### SUPPLIED MATERIAL

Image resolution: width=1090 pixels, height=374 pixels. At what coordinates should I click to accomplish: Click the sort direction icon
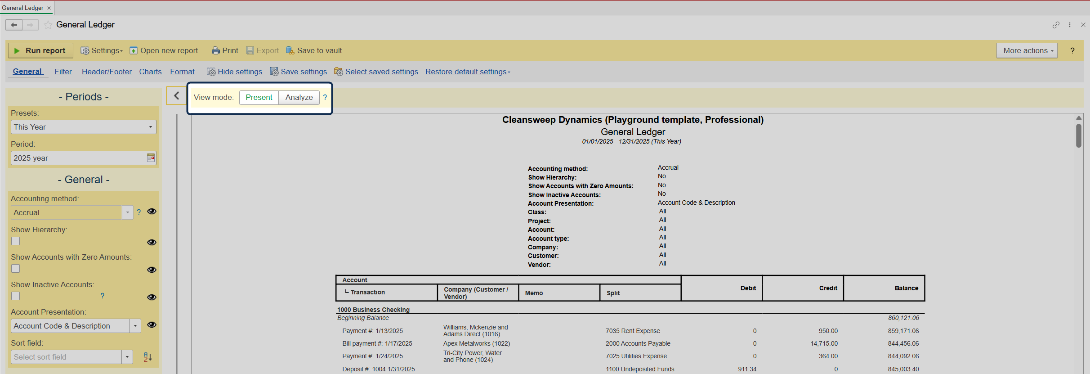(147, 357)
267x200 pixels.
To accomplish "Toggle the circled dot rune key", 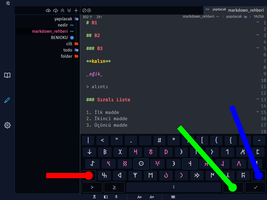I will pyautogui.click(x=141, y=164).
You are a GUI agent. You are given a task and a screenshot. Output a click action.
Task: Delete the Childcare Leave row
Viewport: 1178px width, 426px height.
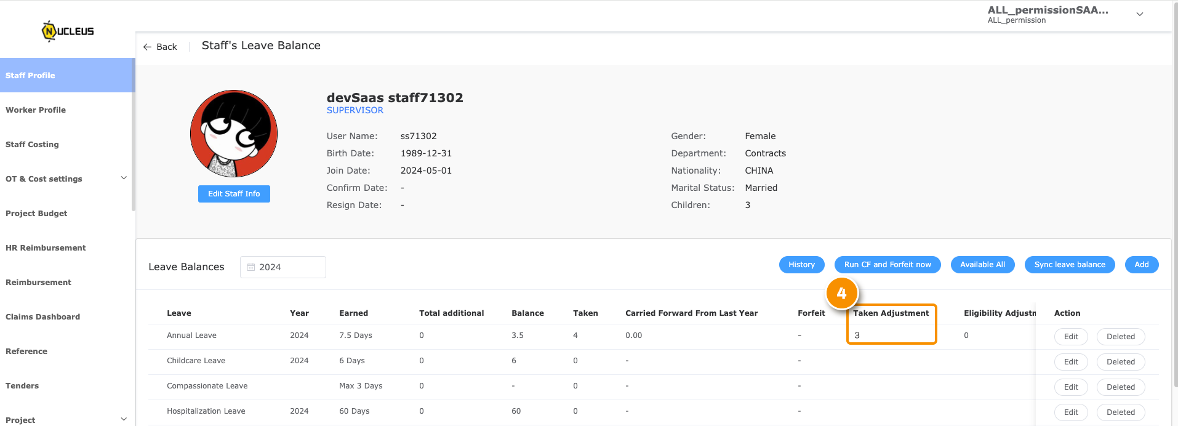pos(1121,362)
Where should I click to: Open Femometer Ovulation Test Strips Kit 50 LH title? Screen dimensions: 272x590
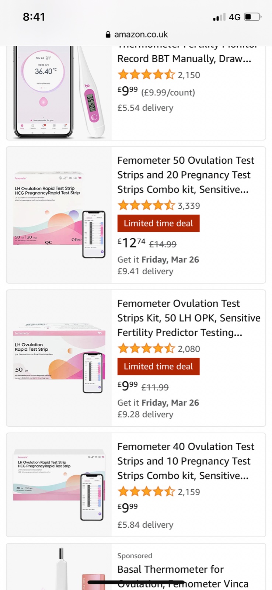[x=189, y=318]
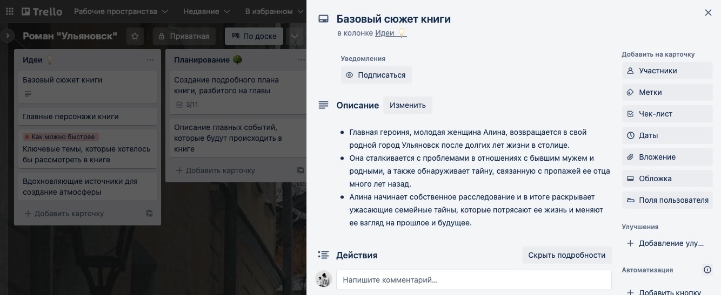The height and width of the screenshot is (295, 721).
Task: Open the Рабочие пространства dropdown menu
Action: click(121, 11)
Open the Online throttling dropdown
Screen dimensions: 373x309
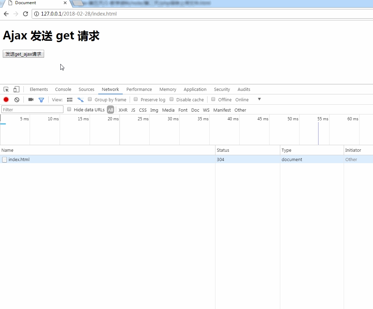[248, 100]
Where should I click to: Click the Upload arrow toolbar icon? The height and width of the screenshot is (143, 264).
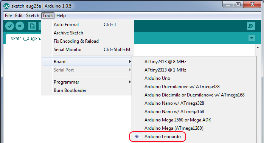[x=20, y=26]
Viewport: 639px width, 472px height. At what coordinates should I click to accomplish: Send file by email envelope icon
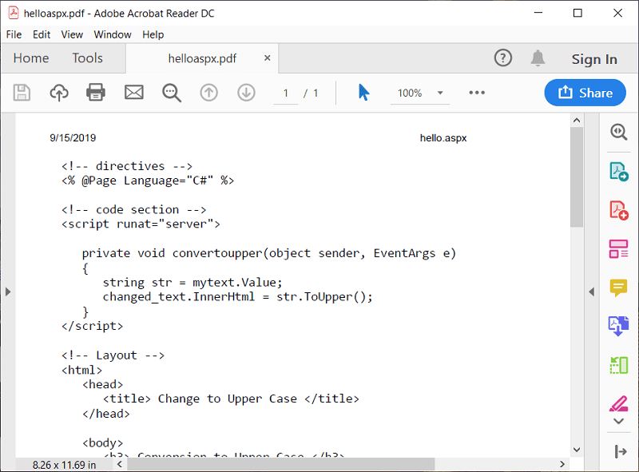pos(133,93)
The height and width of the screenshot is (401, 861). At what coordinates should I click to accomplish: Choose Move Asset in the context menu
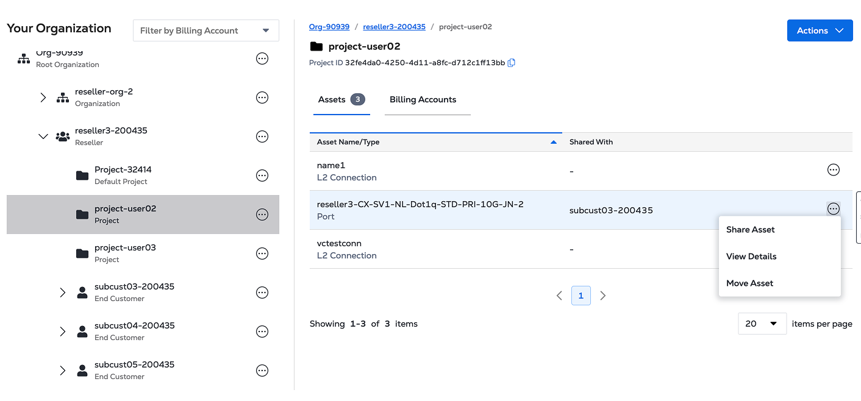[749, 283]
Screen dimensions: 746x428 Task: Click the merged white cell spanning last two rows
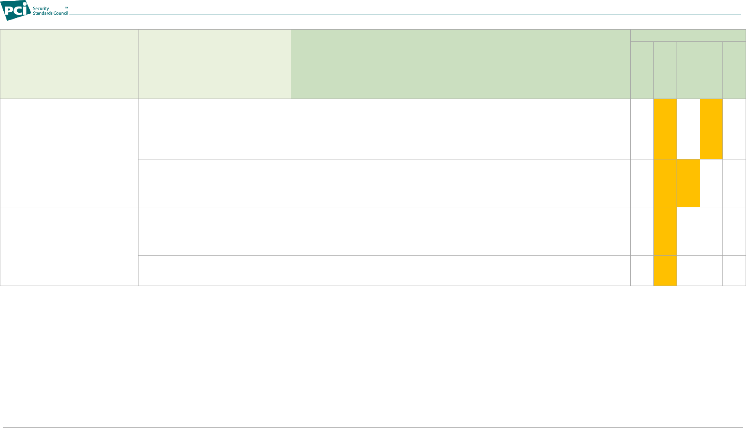(69, 247)
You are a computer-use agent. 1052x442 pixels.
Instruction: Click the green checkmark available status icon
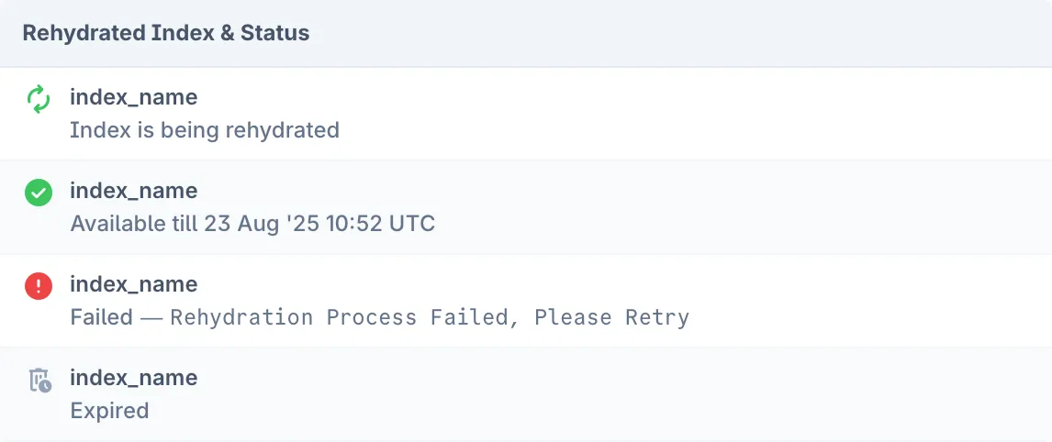[x=38, y=193]
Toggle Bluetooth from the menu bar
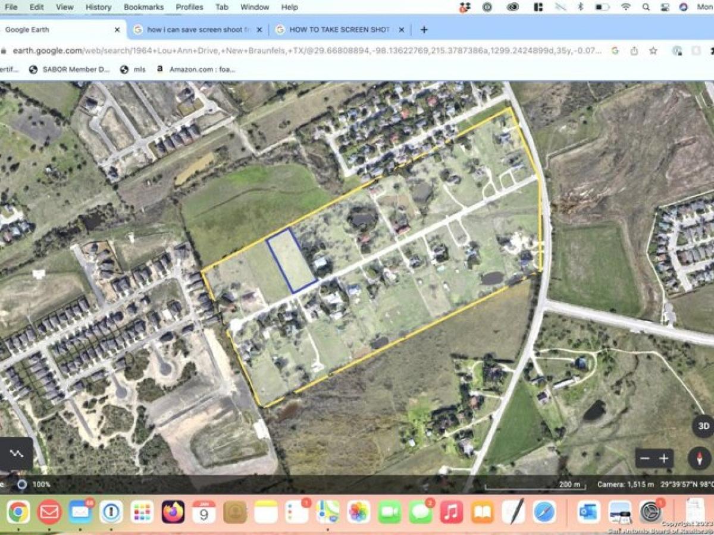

######

## ACTIVITY
Wherever "agent" occurs in the entries above, copy the line it sits on.

## ANSWER BELOW
You are a GUI agent. You are given a task and a screenshot. Output a click action.
You are a computer-use agent. 1052x442 pixels.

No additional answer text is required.